Nada nos ensinos de Jesus ou dos apóstolos diminui a autoridade do Velho Testamento ou seus ensinamentos, incluindo a distinção entre alimentos imundos e limpos.
Referências:
1 Por exemplo. Carlston anota que a declaração de Cristo, no sentido de que “nada há fora do homem que. entrando nele, o possa contaminar” (Mar. 7:15) foi “obviamente intencionada para descartar” as leis sobre dieta e “a Lei como um todo”. Charles E. Carlston. “The Things que Defile (Mark VII. 4) and the Law in Matthew and Mark”. New Testament Studies, págs. 15 e 75.
2 T. C. Smith. “Acts”. The Broadman Bible Commentary. Nashville: Broadman. 1970; pág. 67.
3 Frederich Hauck in Gerhard Kittel, ed.. Theological Dictionary of the New Testament. Grand Rapids: Eerdmans. 1984: 3:797.

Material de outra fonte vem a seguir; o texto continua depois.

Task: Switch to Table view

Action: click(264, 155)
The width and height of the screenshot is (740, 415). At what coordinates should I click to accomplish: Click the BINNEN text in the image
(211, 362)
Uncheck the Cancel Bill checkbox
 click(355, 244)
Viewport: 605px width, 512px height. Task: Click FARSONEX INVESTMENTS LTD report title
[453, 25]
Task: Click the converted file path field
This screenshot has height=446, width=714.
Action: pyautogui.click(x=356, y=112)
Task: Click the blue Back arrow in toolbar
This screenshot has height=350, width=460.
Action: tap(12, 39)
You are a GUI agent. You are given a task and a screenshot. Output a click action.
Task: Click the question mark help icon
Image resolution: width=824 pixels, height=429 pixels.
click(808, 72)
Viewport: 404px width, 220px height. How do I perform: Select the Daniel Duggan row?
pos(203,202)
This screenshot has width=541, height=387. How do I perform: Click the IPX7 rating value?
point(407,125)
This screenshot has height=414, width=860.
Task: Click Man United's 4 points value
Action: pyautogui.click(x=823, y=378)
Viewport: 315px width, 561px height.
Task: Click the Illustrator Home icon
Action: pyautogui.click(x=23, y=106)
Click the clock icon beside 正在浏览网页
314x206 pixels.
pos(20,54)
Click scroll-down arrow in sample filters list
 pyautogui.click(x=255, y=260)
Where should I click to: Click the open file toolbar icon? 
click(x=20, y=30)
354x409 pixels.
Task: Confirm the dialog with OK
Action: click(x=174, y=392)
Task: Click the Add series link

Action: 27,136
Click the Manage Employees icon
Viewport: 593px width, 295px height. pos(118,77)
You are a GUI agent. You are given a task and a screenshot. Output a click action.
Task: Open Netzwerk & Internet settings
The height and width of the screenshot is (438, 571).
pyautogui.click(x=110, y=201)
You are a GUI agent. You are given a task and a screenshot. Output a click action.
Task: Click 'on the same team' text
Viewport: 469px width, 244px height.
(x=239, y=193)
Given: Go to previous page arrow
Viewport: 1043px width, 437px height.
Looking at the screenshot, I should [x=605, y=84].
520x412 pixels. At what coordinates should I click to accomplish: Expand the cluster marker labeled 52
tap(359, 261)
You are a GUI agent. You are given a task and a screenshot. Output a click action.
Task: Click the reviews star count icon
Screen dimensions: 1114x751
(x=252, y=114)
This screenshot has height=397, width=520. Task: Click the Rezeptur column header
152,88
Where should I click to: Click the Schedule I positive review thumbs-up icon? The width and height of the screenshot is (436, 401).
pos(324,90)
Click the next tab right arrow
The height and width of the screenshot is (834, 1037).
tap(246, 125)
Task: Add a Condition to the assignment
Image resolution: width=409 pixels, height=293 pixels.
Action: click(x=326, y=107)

4 J. Lambrecht. “Jesus and the Law: An Investigation of Mark 7:1:23″. Ephemerides Theologicae Lovanienses 53. 1977; pág. 49.
5 Frederich Hauck. Op. Cit., pág. 797.
6 Carlston escreve que “em comunidades onde circulou essa história. Jesus é visto como tendo descartado não apenas as tradições dos escribas, mas imprimido força à própria lei mosaica”.
7 John Brunt. “Impuro ou insalubre? Uma perspectiva adventista”. Spectrum. n“ 3. 11:17-32.
8 Colin House. “Defilement by association: some Insights from the usage of koino in Acts 10 and 11″. Andrews University Sweminary Studies. nº 2. 21:143-153.